Hello @ginnym3 and welcome to the NETs discussion on Mayo Clinic Connect. I can certainly understand you when you say, " I’m feeling lost and confused." As a 20-year survivor of NETs (I had my first surgery in 2003, then again in 2005, and my last surgery in 2016). I can easily remember the confusion that surrounded my diagnosis. In 2003, there was little in the way of support groups or good information regarding neuroendocrine tumors (NETs). I also felt lost and confused.

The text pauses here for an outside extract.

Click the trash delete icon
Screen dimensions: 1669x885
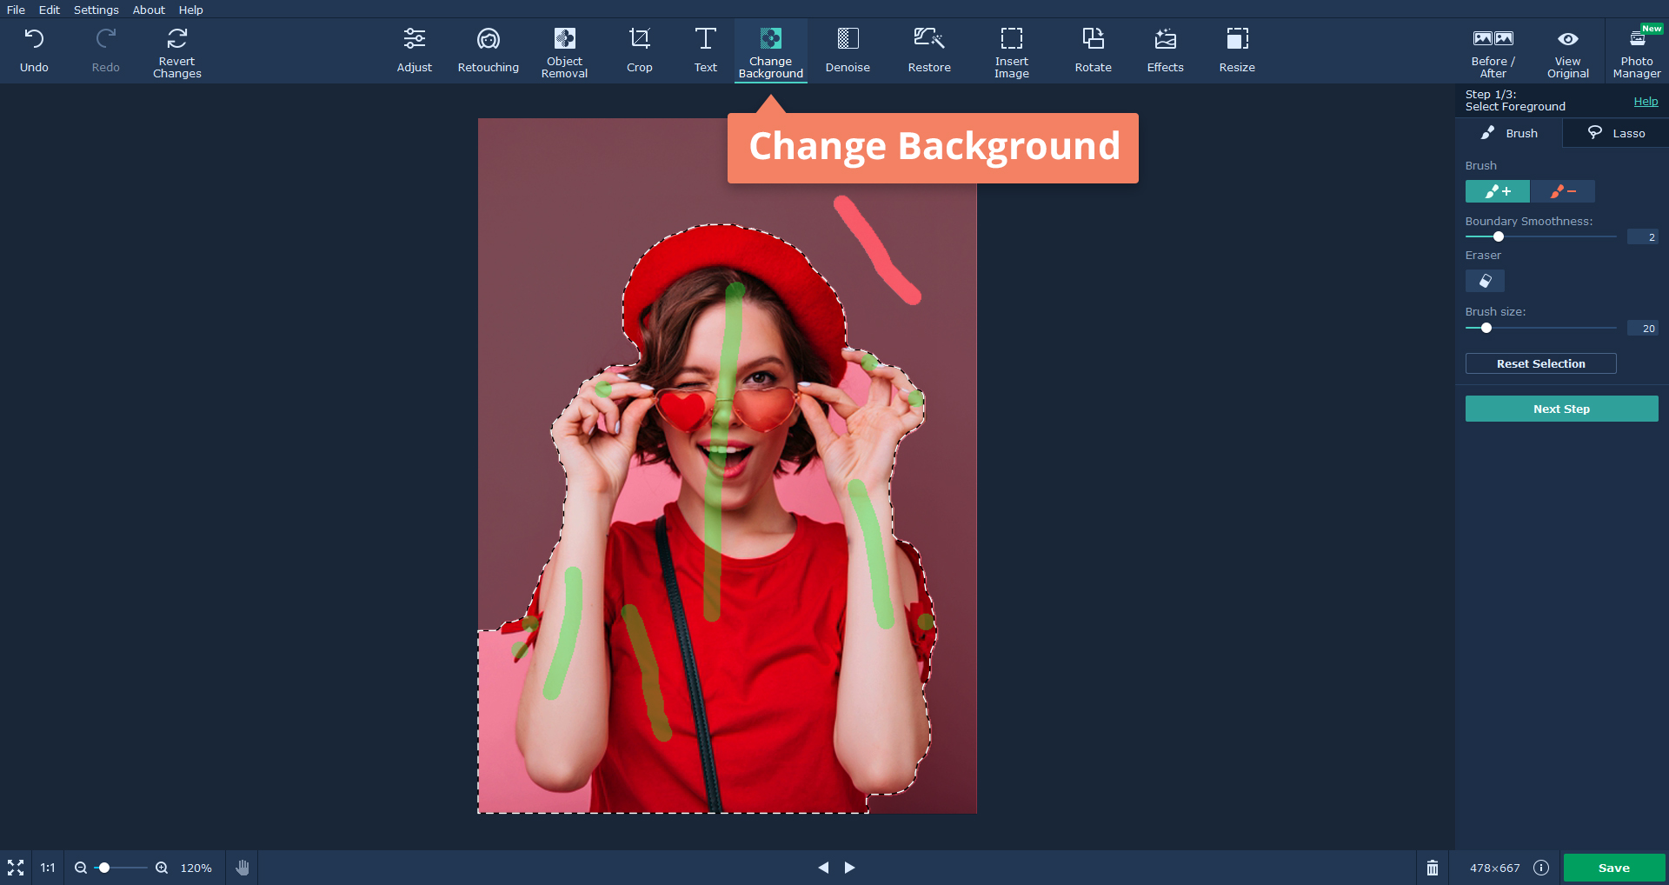pyautogui.click(x=1432, y=868)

As you are just beginning your journey with NETs, I would encourage you to learn as much as you can about this rare form of cancer. If you google neuroendocrine tumors, you will find websites like Mayo Clinic, and The Carcinoid Cancer Foundation who will provide you with lots of good information. Knowledge is one of the keys to being proactive in your treatment.

I would also suggest that you find a NET specialist. Not all oncologists are trained in treating NETs. Mayo Clinic has some excellent NET specialists in all three of their locations (Rochester, MN, Jacksonville, FL and Phoenix, AZ). If you would like to get a consultation with Mayo here is a link with information about appointments, http://mayocl.in/1mtmR63

If for any reason you cannot get a consultation at Mayo, here is list, from the Carcinoid Cancer Foundation, of NET specialists worldwide.

--Find a Doctor
https://www.carcinoid.org/for-patients/treatment/find-a-doctor/
If you are comfortable sharing more, I would be interested in knowing where your NETs are located, what symptoms led to the diagnosis and what treatment(s) have been suggested?